Leading the team in New Zealand is Dean Tilyard, co-founder and director of agritech business accelerator Sprout. 

He says the fund will focus on developing the country's potential in technology around animal health and genetics, plant science, and the environment. Although New Zealand already has a good reputation for agricultural research, the challenge is to develop the sector to a point where the country is also home to a number of startups that are addressing global markets and have the potential to grow in size. 

"We have the ingredients now - the big bits of the jigsaw are in place," he says, adding that having a pipeline to global investors is the next logical step in fostering such businesses.

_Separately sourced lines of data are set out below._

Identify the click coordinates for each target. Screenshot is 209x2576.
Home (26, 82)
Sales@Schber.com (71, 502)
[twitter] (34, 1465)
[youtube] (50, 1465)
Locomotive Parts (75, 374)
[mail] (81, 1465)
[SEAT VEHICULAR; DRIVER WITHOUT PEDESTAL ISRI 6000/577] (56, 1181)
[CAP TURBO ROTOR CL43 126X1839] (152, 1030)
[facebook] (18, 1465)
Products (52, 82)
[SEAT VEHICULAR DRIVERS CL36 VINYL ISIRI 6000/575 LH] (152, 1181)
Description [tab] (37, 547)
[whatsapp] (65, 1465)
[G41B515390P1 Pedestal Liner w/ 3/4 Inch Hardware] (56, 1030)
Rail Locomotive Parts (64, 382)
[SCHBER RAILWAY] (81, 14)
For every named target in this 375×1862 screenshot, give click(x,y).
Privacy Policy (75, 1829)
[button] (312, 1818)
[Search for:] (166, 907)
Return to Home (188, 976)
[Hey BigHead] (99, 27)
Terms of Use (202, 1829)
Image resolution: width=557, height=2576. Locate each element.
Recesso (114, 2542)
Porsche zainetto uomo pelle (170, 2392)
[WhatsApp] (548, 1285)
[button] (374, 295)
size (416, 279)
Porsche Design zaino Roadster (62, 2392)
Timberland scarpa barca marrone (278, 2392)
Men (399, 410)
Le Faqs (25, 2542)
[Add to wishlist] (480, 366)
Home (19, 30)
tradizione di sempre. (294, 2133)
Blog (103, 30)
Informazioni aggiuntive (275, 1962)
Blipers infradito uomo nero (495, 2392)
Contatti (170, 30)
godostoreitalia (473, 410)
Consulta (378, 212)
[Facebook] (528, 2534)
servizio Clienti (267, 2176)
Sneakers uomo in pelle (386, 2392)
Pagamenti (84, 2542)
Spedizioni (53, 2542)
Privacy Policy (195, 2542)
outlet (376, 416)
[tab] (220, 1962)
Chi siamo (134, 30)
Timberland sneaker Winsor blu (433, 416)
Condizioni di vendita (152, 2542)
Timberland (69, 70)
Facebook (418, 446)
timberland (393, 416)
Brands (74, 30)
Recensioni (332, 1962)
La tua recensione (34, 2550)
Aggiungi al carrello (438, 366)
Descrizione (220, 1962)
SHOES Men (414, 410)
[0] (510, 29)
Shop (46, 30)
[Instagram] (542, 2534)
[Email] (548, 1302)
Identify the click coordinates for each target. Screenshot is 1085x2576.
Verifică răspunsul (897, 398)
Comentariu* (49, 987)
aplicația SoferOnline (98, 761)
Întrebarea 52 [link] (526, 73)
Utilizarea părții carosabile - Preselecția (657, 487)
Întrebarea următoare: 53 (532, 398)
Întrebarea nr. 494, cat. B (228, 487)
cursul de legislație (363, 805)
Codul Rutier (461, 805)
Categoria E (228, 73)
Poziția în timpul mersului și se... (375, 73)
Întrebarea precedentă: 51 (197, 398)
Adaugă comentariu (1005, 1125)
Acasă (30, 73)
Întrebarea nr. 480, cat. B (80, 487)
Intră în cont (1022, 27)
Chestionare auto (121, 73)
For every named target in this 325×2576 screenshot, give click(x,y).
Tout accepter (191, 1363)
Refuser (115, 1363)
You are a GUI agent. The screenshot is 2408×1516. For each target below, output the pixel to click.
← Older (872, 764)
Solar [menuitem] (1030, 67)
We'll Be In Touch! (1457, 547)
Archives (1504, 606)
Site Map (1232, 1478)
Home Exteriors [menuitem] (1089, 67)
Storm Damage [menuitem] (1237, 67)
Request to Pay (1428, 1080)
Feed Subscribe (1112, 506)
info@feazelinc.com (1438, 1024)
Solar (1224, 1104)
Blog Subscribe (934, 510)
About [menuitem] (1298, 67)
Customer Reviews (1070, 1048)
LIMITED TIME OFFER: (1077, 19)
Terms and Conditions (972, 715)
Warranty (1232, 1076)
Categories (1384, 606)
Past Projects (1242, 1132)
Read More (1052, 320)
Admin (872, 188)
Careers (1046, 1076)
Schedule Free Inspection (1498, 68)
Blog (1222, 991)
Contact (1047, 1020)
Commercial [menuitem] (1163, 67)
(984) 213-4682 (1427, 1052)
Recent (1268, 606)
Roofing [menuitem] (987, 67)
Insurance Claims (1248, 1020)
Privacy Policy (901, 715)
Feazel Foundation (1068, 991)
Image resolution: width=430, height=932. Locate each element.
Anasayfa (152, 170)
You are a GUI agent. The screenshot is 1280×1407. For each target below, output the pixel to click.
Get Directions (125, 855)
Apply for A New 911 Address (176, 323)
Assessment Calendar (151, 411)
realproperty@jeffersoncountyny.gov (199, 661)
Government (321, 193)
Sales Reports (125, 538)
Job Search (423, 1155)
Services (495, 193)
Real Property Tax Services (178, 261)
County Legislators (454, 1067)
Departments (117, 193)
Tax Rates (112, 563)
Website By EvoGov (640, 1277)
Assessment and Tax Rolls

Based at The Factory, a leading R&D and company incubation cluster in Palmerston North, Tilyard hopes the international connections will not only help share New Zealand's technology with the world, but will also attract much-needed foreign capital as well as overseas talent. It will also keep the local sector in the loop with what's going on in other countries.

Ultimately, he hopes, it will also lead to "an infusion of ideas, technology, capital coming the other way and looking to base itself in New Zealand".

Tilyard says by being more in tune with what is happening in the sector overseas, New Zealand can be more responsive to ever-changing global trends.

"We can evolve that tech to the opportunities we're seeing in the market, getting in front of the curve. We can also adjust the course of some technology towards the precise opportunities that we see."

The investment comes as the Government is putting more focus on growing agritech and upping its own investment in the sector.

Kukutai says though agriculture in general has yet to be turned upside down by technology like some other sectors have been, with global investment exploding in recent years it's only a matter of time.

"The rapid tech cycles that we've seen disrupt and destroy and recreate other industries hasn't happened with the same speed in food and agriculture, it's been a much more analogue set of industries," he says.

"That's changing." 

One example of how traditional farming might be upended by technology is through the development of alternative proteins - some of which make it possible to produce meat or dairy products without slaughtering or milking any animals.

But while such game-changing technology will no doubt continue to be a focus of the agritech world, Kukutai says the sector can also play an important role in improving existing systems.

"If we take a long view - 10 years - what we're doing in New Zealand is saying on one hand, let's see if we can actually figure out what technology investments might be there to help improve, reinforce, refine the competitiveness of old-school ag, and then [on the other hand] continue to turbocharge the things New Zealand's often been good at: new innovation.

"It's both ends of the spectrum we need to be looking at."

Both Kukutai and Tilyard agree New Zealand already has the talent to punch above its weight on the international scene. Now, they are hoping a boost of venture capital may give that talent the helping hand needed to make our agritech sector truly world-class.